Lecture 2 – Body Fluid Compartments & Water Transport

what is homeostasis?

• the maintenance of a relatively constant internal environment

• when a change in the ECF occurs, a series of reactions are initiated to MINIMISE that change

what is the ‘internal environment’ of the body?

the ECF, specifically the ISF that directly bathes the cells

• composition must be kept constant for cell survival

• cells are protected by maintaining this stable environment

list 3 internal and 3 external stimuli that can disrupt homeostasis

internal:

• change in blood glucose levels

• change in pH

• change in blood ion concentrations

external:

• exercise

• physical insults

• psychological stresses

what is differentiation?

the process of transforming an unspecialised cell into a specialised cell for the performance of a particular function

example: a stem cell differentiating into a muscle/nerve cell

what are the two types of functions that ALL cells perform?

1. basic cellular processes: fundamental for individual cell survival

(movement across membranes, energy production/ATP, protein synthesis, maintenance of cell volume)
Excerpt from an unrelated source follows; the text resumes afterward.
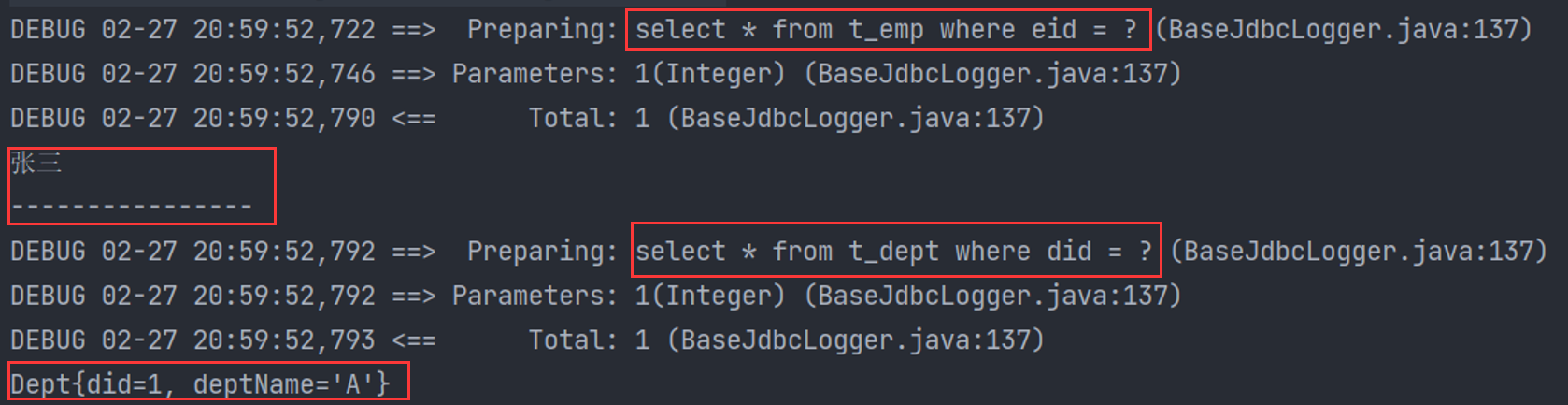The image size is (1568, 405).
Task: Click the select from t_emp SQL statement
Action: pyautogui.click(x=886, y=30)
2. specialised activities: contribute to survival of the whole organism

(contraction, conduction, secretion)

what are the two major fluid compartments of the body and what % of TBW does each represent?

intracellular fluid: 60% of TBW

extracellular fluid: 40% of TBW

what are the 3 subdivisions of the ECF and what % of ECF does each represent?

interstitial fluid: 75% of ECF (bathes cells directly)

plasma volume: 20% of ECF (fluid portion of blood)

transcellular fluid: 5% of ECF (CSF, synovial, pleural, etc)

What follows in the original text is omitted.